◆ **STATED GOAL A**: Decide whether each statement below agrees with the article on cross-cultural computing. Answer yes or no for each, quoting the deciding words of the article: (i) The Nepal immigration system produced its answer a few days after the visitors arrived. (ii) For the Chinese, red is a warning sign. (iii) Professor Hall's own area of expertise is linguistics.

Professor Pat Hall is one of several Open University researchers looking at issues connected with "cross-cultural computing" – how a technology developed by an English-speaking Western culture can be made accessible to the rest of the world. His research included nine months looking at how computers are used in Nepal.

The issues surrounding cultural adaptation are complex, ranging from translation into local languages to different and deep-seated cultural assumptions about the way the world works. Professor Hall gives an illustration:

"There was a computing system funded by an aid agency to control immigration in Nepal. Landing cards were collected from people at the airport, taken to the computer in the centre of Kathmandu and fed into the system. The answer as to whether or not someone should be allowed into the country was produced – a few days after they arrived." By which time the new arrivals had long since dispersed into Nepal.

The point of the story, he emphasises, is not to disparage the Nepalese people, but that systems transplanted from the West do not necessarily take account of available local resources or cultural attitudes towards time and forward planning. Professor Hall says: "We in the West are used to timing our lives very exactly. We keep diaries, make appointments and expect them to happen on time, and this very planning, programming style of living is put into our computer systems.

"In other cultures they are much more reactive – they wait for things to happen. In the Hindu calendar, for example, the calculations of dates begins only a few months before the New Year. Foreign embassies trying to arrange visits find it very difficult."

Use of colour in screen displays is another area ripe for misleading messages. Red to a westerner is a warning sign, but for the Chinese "it is a happy colour", Professor Hall says. "I went to a computer presentation in Macao given by Russians about Chernobyl, and the areas of radioactive contamination were shown in red. The Chinese found this puzzling."

Computers software systems are designed around the English language – "even in France, where they are very proud of their own language", says Professor Hall – and translation into different languages and writing systems other than the Roman alphabet is not a straightforward matter:

"The standard practice in computing systems is to embed the text message very deeply in the system. For example, spaces are reserved on the computer screen for boxes containing text messages. If the space is reserved on the basis of English, when the message is translated into another language it no longer fits – some languages require twice as much space as English."

In cultures such as Chinese and Arabic, writing is a fine art, with calligraphy conveying subtle meanings beyond the literal sense, says Professor Hall. Understanding this is important if you are trying adapt a programme into one of these languages. "You have to dig quite deeply into the way the writing system works. You want to retain as much as you can, but it may be that in many of the languages of the world there will have to be some compromises," he said.

Professor Hall's own particular area of expertise is component-based software engineering, so he is looking at software solutions to some of the problems of cross-cultural computing, in particular software which is organised to make the switch to other languages easier. Other OU researchers are concerned with aspects such as linguistics and cognition.

But the barriers to the internationalisation of information technology and communications systems are not solely technical ones. "A lot of it is getting people to think it is worth doing, because the economically dominant people are generally good in English," Professor Hall says. "One of the encouragements is to point out it is technically feasible."

Internationalisation issues also affect areas such as telecommunications and mobile phones. Progress is being made, says Professor Hall. "In India until recently the only people with access to computers were the five per cent of the population who spoke English, but there is now a powerful movement to provide services in local languages. The internet is seen as an instrument for social change."

◆ **STATED GOAL B**: Give the listing lines from the line with "Click the Both Hemis brain icon" up to and including the last line of the listing as a Markdown table with the columns Row and Listing line. Leave out blank lines and pictures.

Extracted records
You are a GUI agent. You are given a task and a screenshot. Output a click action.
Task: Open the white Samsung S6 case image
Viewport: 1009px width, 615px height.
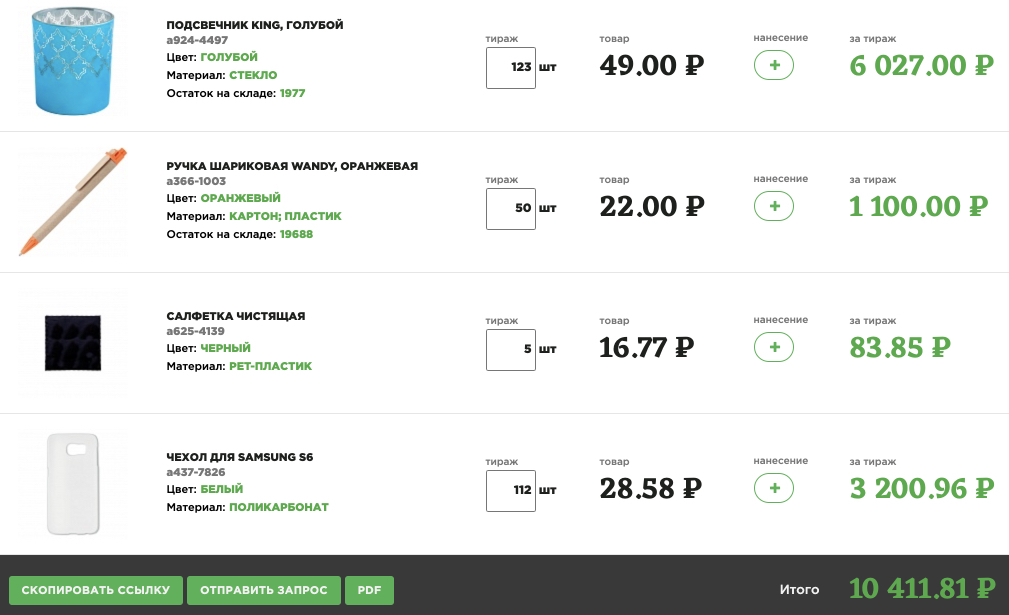[x=72, y=485]
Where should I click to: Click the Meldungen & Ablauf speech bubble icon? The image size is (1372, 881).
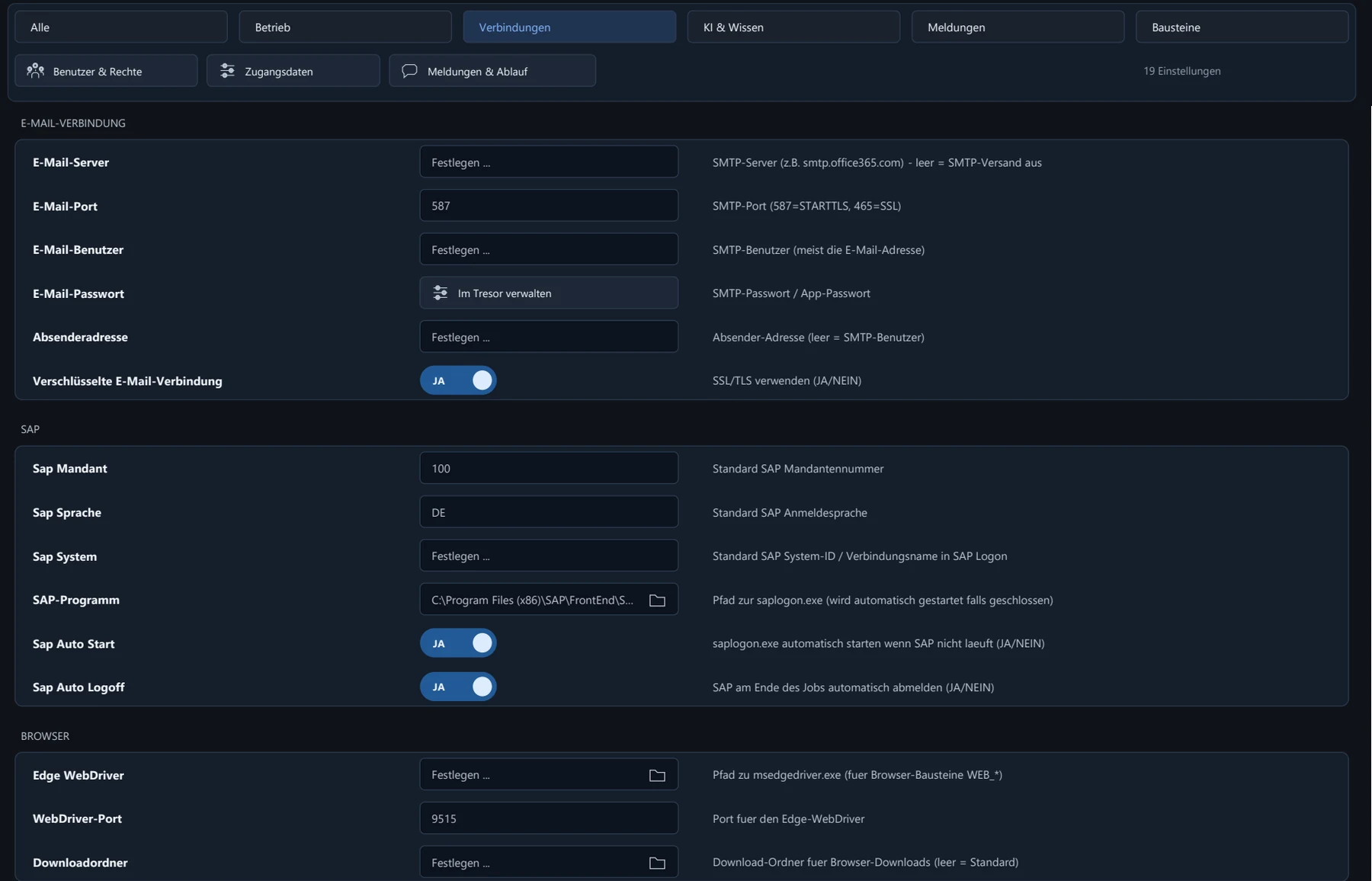point(409,71)
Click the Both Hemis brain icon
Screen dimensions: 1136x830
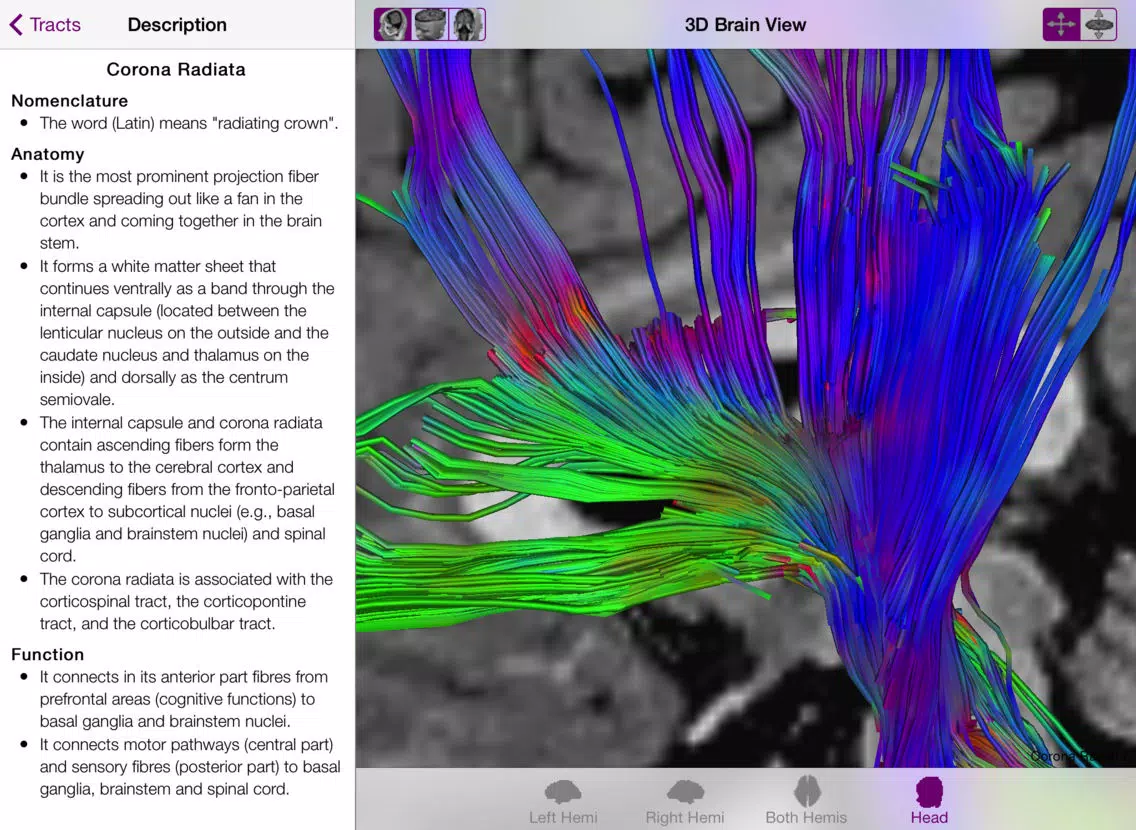(806, 791)
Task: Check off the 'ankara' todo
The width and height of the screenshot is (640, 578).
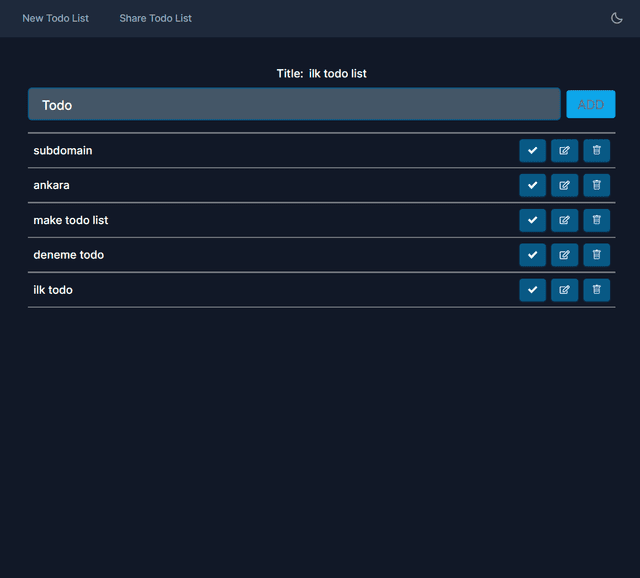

◆ **CORRECT RESPONSE A**:
(i) Yes: "The answer as to whether or not someone should be allowed into the country was produced – a few days after they arrived."
(ii) No: "Red to a westerner is a warning sign, but for the Chinese "it is a happy colour""
(iii) No: "Professor Hall's own particular area of expertise is component-based software engineering"

◆ **CORRECT RESPONSE B**:
| Row | Listing line |
|---|---|
| 1 | Click the Both Hemis brain icon |
| 2 | Screen dimensions: 1136x830 |
| 3 | (806, 791) |
| 4 | Task: Check off the 'ankara' todo |
| 5 | The width and height of the screenshot is (640, 578). |